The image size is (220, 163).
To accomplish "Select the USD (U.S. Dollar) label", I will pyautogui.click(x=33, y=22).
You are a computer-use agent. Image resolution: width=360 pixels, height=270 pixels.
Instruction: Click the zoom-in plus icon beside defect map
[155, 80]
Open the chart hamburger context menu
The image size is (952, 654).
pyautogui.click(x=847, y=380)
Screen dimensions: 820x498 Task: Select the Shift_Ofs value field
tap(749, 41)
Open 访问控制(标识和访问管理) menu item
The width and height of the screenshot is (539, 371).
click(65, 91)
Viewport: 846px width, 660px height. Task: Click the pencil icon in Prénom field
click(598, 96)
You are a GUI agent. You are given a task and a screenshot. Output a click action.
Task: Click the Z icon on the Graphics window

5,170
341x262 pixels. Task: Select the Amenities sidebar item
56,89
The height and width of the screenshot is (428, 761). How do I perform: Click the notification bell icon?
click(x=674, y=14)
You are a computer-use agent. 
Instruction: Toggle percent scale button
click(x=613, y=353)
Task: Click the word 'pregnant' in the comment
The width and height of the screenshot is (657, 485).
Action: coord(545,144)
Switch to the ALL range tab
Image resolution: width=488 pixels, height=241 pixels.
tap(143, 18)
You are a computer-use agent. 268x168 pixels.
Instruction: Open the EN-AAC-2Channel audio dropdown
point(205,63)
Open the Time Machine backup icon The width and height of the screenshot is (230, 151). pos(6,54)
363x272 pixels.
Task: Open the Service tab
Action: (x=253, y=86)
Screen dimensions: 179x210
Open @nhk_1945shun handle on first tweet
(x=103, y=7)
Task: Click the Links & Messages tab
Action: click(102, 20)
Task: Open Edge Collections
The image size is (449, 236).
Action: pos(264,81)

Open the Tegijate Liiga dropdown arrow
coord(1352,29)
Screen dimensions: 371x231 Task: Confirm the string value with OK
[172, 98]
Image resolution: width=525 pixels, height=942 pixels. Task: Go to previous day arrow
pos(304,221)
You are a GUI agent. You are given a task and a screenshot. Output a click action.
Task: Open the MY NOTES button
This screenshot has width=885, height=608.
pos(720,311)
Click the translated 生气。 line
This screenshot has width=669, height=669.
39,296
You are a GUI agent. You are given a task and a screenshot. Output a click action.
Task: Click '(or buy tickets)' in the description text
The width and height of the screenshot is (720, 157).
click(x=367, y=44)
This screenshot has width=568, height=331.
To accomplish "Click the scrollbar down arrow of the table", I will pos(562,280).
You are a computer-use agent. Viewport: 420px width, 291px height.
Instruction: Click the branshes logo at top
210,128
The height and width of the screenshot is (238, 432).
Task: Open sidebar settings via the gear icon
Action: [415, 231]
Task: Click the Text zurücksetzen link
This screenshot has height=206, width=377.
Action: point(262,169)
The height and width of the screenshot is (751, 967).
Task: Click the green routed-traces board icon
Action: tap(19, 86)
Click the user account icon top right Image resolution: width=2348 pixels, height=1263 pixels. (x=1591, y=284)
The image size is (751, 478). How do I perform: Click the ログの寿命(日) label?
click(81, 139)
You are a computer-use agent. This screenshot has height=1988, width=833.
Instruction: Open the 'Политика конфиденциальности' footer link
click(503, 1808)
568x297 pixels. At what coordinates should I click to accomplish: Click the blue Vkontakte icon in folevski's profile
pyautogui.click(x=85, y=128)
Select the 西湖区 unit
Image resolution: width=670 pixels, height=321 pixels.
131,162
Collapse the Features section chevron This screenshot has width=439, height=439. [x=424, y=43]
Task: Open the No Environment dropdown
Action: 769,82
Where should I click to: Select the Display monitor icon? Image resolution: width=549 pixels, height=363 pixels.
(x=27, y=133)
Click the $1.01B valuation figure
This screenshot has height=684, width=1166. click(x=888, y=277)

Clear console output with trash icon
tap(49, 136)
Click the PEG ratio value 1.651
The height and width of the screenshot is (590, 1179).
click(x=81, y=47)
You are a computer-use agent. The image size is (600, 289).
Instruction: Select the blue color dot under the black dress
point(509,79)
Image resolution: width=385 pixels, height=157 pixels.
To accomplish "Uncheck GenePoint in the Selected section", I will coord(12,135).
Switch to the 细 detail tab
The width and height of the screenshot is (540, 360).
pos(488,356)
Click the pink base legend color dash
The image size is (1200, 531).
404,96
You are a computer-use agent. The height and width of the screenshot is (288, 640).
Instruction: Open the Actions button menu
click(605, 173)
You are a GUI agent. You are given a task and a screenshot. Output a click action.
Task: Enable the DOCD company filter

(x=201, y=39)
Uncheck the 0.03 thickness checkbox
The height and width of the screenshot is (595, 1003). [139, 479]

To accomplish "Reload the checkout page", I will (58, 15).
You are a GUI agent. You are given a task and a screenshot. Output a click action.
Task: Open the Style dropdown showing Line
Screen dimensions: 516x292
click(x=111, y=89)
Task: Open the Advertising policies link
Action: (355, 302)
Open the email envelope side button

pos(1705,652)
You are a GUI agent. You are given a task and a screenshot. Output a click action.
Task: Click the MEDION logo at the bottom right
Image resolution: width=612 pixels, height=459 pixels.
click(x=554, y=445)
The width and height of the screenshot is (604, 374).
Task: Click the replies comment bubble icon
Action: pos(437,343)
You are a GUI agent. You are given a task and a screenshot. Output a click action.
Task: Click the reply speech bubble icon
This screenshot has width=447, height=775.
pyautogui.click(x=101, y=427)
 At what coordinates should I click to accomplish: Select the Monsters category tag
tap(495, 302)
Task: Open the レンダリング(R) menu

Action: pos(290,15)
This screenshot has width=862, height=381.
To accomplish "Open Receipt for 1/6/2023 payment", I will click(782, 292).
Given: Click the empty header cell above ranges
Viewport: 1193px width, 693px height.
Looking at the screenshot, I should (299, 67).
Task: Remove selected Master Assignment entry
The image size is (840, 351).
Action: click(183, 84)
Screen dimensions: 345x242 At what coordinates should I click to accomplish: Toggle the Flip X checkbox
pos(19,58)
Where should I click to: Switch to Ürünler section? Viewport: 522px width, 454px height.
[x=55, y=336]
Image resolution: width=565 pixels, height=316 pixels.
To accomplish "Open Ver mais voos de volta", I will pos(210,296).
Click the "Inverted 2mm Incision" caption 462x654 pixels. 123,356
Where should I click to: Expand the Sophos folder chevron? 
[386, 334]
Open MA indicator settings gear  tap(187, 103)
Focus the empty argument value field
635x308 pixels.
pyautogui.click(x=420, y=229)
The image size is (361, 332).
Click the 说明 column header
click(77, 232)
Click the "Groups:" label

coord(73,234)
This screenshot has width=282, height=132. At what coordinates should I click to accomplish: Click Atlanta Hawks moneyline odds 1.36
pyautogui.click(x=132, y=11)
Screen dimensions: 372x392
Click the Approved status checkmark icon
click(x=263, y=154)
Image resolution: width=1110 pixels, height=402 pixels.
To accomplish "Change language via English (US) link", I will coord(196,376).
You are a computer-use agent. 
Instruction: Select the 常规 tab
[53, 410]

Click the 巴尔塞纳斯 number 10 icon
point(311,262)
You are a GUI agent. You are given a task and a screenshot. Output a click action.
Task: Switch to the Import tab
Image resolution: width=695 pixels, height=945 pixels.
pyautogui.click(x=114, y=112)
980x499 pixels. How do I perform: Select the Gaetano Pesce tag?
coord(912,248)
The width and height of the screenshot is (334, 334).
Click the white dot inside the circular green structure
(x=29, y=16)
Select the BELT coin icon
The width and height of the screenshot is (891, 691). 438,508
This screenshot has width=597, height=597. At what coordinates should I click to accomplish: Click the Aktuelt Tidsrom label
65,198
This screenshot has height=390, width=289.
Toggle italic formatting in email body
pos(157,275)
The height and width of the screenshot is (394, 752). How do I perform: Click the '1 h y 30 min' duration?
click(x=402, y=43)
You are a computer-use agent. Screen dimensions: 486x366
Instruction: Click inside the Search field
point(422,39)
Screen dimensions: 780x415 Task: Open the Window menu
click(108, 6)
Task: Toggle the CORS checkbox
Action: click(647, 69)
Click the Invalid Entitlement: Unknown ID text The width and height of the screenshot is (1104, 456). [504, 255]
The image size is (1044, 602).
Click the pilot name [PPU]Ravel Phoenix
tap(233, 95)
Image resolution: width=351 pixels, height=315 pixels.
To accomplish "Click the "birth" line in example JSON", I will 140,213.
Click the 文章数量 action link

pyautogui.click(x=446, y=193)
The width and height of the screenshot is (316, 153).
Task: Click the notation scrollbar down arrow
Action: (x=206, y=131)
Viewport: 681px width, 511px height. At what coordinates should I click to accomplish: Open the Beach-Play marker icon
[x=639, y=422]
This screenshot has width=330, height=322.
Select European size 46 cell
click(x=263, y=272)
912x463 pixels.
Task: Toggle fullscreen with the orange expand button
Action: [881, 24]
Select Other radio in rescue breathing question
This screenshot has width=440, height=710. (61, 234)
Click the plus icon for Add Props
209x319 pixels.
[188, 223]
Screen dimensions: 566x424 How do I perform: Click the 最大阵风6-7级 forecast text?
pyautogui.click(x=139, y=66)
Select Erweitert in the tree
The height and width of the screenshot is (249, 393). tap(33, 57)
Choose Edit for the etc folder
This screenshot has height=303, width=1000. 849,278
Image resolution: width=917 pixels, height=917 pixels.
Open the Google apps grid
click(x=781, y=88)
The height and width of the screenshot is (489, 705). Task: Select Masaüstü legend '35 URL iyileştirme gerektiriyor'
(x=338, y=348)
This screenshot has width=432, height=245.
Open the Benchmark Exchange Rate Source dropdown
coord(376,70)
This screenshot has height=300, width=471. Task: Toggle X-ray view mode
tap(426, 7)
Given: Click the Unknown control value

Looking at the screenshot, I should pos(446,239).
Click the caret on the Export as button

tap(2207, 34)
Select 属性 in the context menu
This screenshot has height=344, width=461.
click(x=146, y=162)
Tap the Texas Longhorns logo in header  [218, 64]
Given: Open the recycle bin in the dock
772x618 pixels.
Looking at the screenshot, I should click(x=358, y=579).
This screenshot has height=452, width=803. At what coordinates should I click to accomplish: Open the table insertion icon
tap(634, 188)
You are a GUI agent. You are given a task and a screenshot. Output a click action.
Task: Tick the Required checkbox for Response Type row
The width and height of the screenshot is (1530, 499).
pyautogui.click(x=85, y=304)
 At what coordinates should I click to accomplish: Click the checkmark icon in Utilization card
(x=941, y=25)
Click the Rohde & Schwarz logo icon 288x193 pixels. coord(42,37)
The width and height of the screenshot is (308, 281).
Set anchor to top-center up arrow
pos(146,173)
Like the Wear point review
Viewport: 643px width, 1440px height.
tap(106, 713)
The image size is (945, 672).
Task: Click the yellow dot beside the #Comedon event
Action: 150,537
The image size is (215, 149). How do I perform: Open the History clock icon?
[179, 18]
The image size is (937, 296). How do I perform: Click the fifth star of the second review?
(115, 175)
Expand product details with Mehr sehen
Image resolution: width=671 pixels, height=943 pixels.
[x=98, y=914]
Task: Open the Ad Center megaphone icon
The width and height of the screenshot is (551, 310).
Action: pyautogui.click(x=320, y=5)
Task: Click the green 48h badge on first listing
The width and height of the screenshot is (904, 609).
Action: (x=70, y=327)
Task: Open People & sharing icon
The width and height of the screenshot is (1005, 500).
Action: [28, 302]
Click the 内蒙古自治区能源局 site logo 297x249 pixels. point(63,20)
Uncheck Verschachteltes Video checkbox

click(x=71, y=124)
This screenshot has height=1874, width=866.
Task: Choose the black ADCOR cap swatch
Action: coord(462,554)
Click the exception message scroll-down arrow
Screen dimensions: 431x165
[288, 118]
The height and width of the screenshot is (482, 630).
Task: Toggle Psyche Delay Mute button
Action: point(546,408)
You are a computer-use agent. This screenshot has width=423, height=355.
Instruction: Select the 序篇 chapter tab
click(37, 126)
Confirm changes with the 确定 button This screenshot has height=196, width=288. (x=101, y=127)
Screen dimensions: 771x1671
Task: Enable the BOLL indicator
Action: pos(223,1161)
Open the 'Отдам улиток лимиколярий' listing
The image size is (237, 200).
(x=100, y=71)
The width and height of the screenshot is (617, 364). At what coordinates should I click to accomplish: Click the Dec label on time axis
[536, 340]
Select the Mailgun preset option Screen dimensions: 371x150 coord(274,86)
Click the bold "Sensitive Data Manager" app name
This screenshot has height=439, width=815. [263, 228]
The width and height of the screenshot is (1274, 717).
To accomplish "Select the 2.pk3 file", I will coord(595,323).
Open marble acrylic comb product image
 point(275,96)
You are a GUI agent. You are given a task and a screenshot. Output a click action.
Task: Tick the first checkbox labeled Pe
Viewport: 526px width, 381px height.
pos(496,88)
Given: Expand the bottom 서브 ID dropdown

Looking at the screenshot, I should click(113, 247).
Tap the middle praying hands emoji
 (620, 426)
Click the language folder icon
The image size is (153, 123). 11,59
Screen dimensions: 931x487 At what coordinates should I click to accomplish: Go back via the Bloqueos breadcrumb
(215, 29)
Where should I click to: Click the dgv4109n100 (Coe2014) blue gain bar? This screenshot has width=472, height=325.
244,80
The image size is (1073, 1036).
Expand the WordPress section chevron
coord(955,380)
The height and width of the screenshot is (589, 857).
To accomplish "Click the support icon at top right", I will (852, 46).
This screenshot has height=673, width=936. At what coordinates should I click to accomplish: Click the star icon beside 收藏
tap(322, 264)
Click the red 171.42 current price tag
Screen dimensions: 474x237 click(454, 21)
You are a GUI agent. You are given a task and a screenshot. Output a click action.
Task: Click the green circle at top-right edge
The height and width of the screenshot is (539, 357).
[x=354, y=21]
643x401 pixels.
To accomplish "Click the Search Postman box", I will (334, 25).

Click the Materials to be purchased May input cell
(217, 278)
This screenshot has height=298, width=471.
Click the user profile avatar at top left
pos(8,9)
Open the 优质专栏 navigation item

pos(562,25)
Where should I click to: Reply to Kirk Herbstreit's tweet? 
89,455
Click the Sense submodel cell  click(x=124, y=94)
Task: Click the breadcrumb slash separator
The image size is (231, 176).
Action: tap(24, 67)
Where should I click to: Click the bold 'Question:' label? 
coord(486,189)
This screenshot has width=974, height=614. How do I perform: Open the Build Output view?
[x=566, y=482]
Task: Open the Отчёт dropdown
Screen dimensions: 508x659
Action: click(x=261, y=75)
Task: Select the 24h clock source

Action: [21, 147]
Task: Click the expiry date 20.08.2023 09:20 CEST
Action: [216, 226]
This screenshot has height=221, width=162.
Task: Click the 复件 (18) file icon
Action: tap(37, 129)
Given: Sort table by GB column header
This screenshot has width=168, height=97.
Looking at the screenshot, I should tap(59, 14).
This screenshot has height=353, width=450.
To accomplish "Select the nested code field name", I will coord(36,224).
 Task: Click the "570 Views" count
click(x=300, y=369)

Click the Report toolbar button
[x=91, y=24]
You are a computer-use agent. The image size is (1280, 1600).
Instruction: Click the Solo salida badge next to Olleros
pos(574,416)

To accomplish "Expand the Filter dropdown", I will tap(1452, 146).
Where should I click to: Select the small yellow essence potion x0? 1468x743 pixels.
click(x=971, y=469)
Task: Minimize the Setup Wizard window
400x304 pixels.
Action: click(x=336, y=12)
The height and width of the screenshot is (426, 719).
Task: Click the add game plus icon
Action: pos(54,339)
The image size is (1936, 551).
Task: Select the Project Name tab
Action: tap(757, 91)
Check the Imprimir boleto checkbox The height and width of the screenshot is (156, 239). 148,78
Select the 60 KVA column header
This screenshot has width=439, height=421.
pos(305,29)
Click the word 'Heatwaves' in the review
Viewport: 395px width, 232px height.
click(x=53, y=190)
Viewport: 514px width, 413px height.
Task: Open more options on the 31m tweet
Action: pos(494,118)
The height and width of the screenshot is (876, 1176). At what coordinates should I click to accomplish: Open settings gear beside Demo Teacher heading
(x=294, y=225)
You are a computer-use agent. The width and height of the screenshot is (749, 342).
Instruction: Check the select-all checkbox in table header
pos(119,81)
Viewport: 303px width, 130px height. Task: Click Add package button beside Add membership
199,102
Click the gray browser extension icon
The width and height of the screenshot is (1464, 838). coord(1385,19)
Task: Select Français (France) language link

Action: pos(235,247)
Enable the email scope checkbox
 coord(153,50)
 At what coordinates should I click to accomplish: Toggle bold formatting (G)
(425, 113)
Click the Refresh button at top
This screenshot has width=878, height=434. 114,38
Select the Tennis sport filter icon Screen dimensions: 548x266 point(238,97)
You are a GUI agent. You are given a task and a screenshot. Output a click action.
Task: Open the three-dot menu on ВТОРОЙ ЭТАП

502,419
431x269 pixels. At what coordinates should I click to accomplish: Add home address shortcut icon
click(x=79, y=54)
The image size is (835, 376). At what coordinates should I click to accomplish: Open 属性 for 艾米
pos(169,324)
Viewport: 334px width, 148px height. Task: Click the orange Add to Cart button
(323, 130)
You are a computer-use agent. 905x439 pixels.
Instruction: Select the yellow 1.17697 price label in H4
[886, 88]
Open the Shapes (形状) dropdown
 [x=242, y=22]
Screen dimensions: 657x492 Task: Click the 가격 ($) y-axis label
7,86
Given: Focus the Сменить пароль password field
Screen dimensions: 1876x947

*Exercise goal*.
Provide the number of lines in the data above that contain the string "empty", and nothing else.

*Completed exercise*.
2